+++ MATERIAL PROVIDED +++

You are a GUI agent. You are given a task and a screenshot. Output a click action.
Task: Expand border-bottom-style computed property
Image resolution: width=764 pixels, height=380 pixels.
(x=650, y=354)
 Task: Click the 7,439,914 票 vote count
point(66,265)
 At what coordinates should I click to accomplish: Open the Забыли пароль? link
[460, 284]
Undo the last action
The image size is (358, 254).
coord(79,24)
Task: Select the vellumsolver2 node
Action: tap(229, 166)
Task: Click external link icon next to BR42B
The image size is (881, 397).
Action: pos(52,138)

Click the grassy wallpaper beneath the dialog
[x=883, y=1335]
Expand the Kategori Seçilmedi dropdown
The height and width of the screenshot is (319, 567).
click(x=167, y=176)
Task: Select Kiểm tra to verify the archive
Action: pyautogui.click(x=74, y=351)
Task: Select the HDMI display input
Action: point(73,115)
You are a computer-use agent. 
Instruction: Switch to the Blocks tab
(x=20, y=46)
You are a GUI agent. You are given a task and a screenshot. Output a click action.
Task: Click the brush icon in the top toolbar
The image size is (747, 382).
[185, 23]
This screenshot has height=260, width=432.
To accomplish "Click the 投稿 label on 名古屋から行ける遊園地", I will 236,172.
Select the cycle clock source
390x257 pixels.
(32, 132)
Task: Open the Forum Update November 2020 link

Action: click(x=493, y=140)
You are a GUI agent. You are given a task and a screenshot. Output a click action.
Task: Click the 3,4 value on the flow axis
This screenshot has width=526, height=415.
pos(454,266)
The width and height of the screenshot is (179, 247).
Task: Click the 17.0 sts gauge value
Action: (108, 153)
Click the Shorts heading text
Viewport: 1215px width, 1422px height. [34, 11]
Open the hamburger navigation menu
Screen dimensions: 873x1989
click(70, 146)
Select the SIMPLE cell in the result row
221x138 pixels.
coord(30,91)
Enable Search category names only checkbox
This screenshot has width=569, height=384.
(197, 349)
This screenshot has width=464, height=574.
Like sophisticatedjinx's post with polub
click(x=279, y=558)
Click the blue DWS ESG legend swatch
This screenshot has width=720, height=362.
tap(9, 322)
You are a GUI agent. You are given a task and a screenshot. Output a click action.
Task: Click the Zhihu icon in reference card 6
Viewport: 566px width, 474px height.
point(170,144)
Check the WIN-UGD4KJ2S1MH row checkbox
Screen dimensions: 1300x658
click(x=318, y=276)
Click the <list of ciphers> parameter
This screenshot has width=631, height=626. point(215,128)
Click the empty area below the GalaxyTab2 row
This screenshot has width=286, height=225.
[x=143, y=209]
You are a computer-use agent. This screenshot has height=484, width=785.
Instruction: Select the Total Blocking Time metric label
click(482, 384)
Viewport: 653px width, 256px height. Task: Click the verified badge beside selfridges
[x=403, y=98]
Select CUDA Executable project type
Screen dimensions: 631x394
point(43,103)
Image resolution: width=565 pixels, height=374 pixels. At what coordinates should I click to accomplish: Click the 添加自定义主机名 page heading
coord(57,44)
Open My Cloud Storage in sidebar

+++

> _ASSIGNED TASK_
Using the material above, restate each entry exactly as it stands.

> _EXERCISE ANSWER_
You are a GUI agent. You are given a task and a screenshot. Output a click action.
Task: Expand border-bottom-style computed property
Image resolution: width=764 pixels, height=380 pixels.
(x=650, y=354)
 Task: Click the 7,439,914 票 vote count
point(66,265)
 At what coordinates should I click to accomplish: Open the Забыли пароль? link
[460, 284]
Undo the last action
The image size is (358, 254).
coord(79,24)
Task: Select the vellumsolver2 node
Action: tap(229, 166)
Task: Click external link icon next to BR42B
The image size is (881, 397).
Action: pos(52,138)

Click the grassy wallpaper beneath the dialog
[x=883, y=1335]
Expand the Kategori Seçilmedi dropdown
The height and width of the screenshot is (319, 567).
click(x=167, y=176)
Task: Select Kiểm tra to verify the archive
Action: pyautogui.click(x=74, y=351)
Task: Select the HDMI display input
Action: point(73,115)
You are a computer-use agent. 
Instruction: Switch to the Blocks tab
(x=20, y=46)
You are a GUI agent. You are given a task and a screenshot. Output a click action.
Task: Click the brush icon in the top toolbar
The image size is (747, 382).
[185, 23]
This screenshot has height=260, width=432.
To accomplish "Click the 投稿 label on 名古屋から行ける遊園地", I will 236,172.
Select the cycle clock source
390x257 pixels.
(32, 132)
Task: Open the Forum Update November 2020 link

Action: click(x=493, y=140)
You are a GUI agent. You are given a task and a screenshot. Output a click action.
Task: Click the 3,4 value on the flow axis
This screenshot has width=526, height=415.
pos(454,266)
The width and height of the screenshot is (179, 247).
Task: Click the 17.0 sts gauge value
Action: (108, 153)
Click the Shorts heading text
Viewport: 1215px width, 1422px height. [34, 11]
Open the hamburger navigation menu
Screen dimensions: 873x1989
click(70, 146)
Select the SIMPLE cell in the result row
221x138 pixels.
coord(30,91)
Enable Search category names only checkbox
This screenshot has width=569, height=384.
(197, 349)
This screenshot has width=464, height=574.
Like sophisticatedjinx's post with polub
click(x=279, y=558)
Click the blue DWS ESG legend swatch
This screenshot has width=720, height=362.
tap(9, 322)
You are a GUI agent. You are given a task and a screenshot. Output a click action.
Task: Click the Zhihu icon in reference card 6
Viewport: 566px width, 474px height.
point(170,144)
Check the WIN-UGD4KJ2S1MH row checkbox
Screen dimensions: 1300x658
click(x=318, y=276)
Click the <list of ciphers> parameter
This screenshot has width=631, height=626. point(215,128)
Click the empty area below the GalaxyTab2 row
This screenshot has width=286, height=225.
[x=143, y=209]
You are a computer-use agent. This screenshot has height=484, width=785.
Instruction: Select the Total Blocking Time metric label
click(482, 384)
Viewport: 653px width, 256px height. Task: Click the verified badge beside selfridges
[x=403, y=98]
Select CUDA Executable project type
Screen dimensions: 631x394
point(43,103)
Image resolution: width=565 pixels, height=374 pixels. At what coordinates should I click to accomplish: Click the 添加自定义主机名 page heading
coord(57,44)
Open My Cloud Storage in sidebar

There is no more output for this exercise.